The draft’s passage is a step forward for the most oppressed of Bolivian society, the people of the 36 Indigenous ethnicities, all peasants and the workers. It would grant greater rights and autonomy to the Indigenous and lay the basis to keep state control of natural resources.
The only article out of 411 not agreed to by the assembly concerns the size limit of landholdings, a sign of the growing class conflict between landless peasants and extremely wealthy landowners, who are behind the secessionist movement.
Before a popular referendum is held on the constitution draft, first the article on the size of landholdings will be placed before the public to approve or reject. If accepted, it would be added to the constitution for a final referendum vote.
Bolivia’s tiny minority of racist oligarchs has lorded over the mostly Indigenous population for decades. But now, it is fully aware that the majority of people back Morales and will likely to approve the constitution. No date has been set for the referendum vote. Morales took office in January 2006.
Counting the numbers and seeing the writing on the wall, the oligarchy’s main party PODEMOS and its allies are now acting on their threat to break away.
Secession and rumors of coup are the greatest danger to Evo Morales’ presidency, his Movement Toward Socialism (MAS) and the Bolivian masses.
After the assembly, the prefects (governing officials) in four of Bolivia’s five opposition-led departments (similar to states) said they would act on their declared autonomy on Dec. 15. The prefect of the fifth department, Cochabamba, Manfred Reyes Villa, said he would hold a referendum for autonomy. A sixth, Chuquisaca, may do the same.
The other four departments led by the "autonomists" are Santa Cruz, Beni, Tarija and Pando. With 60 percent of Bolivia’s territory and 35 percent of the country’s population in the lowland plains, it is the richest region with natural resources, fertile land and industrial development. Due to its geographical shape, the area is known as the "Media luna (half moon)."
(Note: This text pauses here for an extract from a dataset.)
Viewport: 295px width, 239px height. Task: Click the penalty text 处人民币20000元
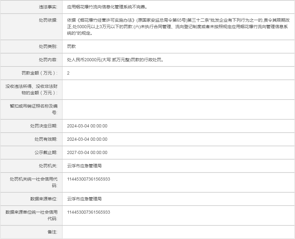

The western part of Bolivia is highlands, encompassing four departments, where the Indigenous and poorest of the population live. It is the area where leftist president Evo Morales has the most support.
The right-wing prefects have called for widespread acts of disruption throughout the country on the 15th. Neo-fascist groups, led by the Unión Juvenil Cruzeña (from Santa Cruz department), are waging attacks on pro-Morales supporters.
Morales has called for a recall referendum on all the prefects and himself. He is calculating that the majority of the masses in the breakaway departments will oust the right-wing prefects.
Behind the opposition is the hand of the U.S. government. Bolivian Vice President Alvaro García accused Washington of funding right-wing groups to destabilize the government, partly through USAID, notorious for backing counterrevolutionary movements.
The historic violence of the oligarchy and its entrenched rule, have made Morales’s attempts at major economic and social change difficult to achieve. The move to nationalize Bolivia’s large oil and gas reserves has been stymied.
Decisive in the outcome of Bolivia’s struggle will be the organization and intervention of the masses, among the poorest in Latin America, to defend the justice they have set out to win.